WHAT YOU SHOULD DO =>
What you produce should be the lines from the line containing "Screen dimensions: 789x410" through the last line below, both ends included, reproduced exactly and without pictures.

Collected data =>
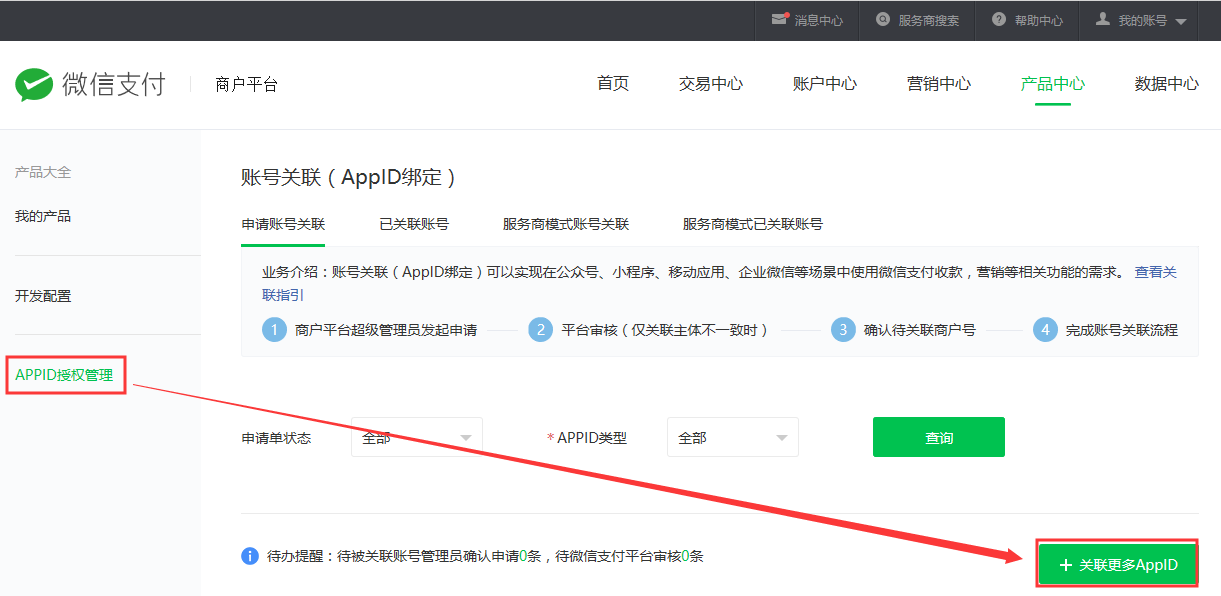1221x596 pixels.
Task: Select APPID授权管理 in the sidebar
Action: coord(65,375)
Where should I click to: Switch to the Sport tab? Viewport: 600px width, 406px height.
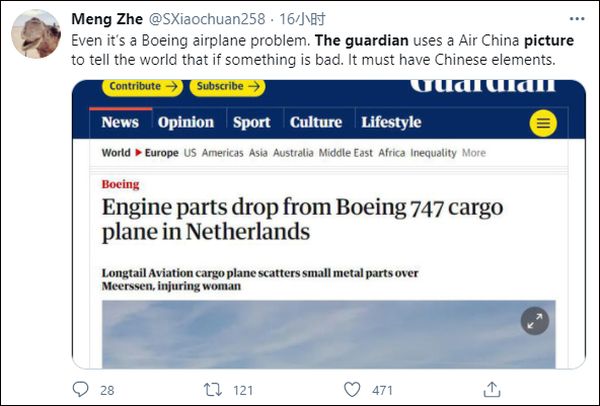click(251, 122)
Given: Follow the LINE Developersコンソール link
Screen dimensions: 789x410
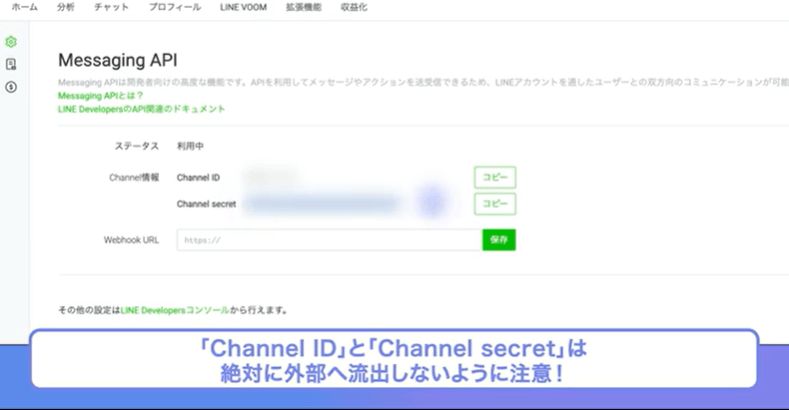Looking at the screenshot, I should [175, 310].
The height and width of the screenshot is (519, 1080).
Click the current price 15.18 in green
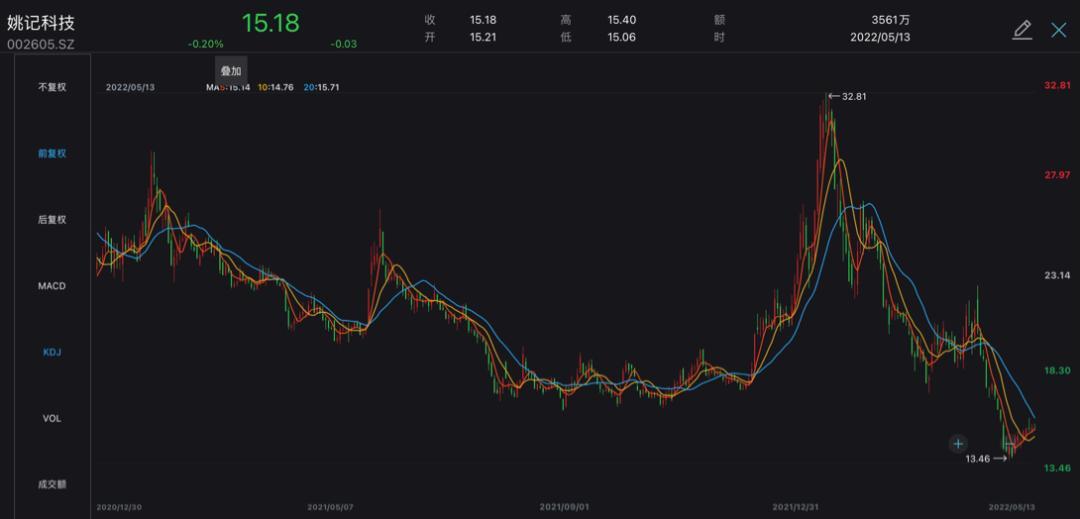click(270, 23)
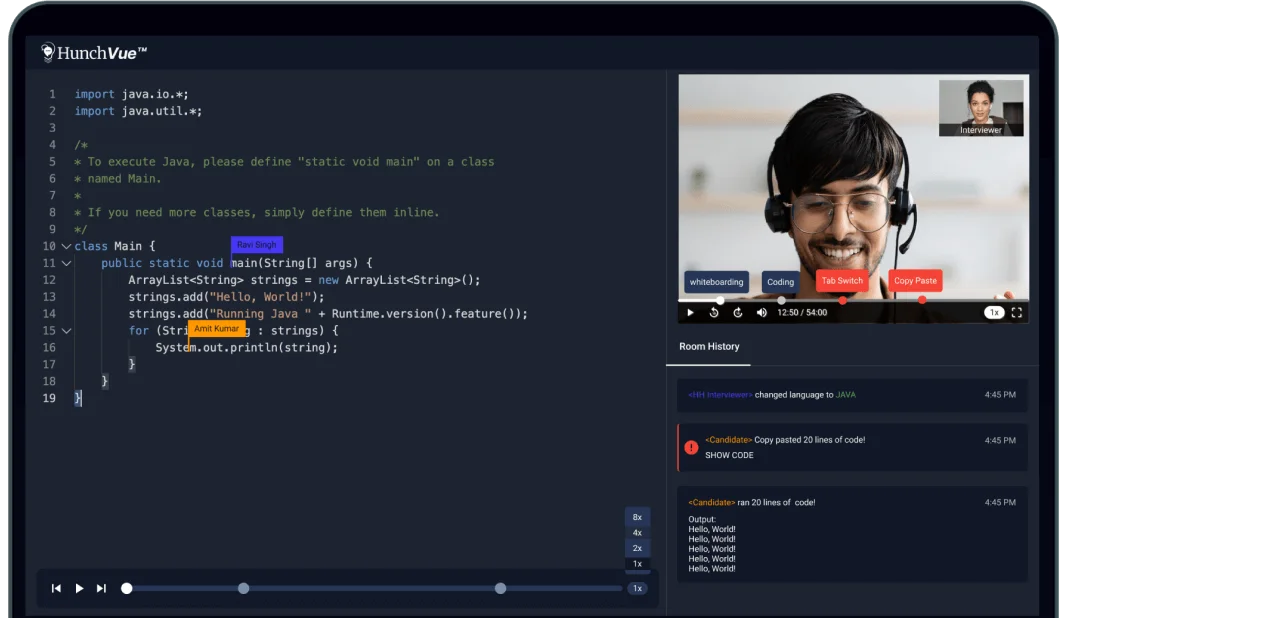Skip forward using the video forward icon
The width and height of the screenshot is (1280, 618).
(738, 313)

WRITTEN RESPONSE =>
Screen dimensions: 789x410
Looking at the screenshot, I should [175, 310].
The height and width of the screenshot is (519, 1080).
Click the current price 15.18 in green
click(270, 23)
Skip forward using the video forward icon
The width and height of the screenshot is (1280, 618).
(738, 313)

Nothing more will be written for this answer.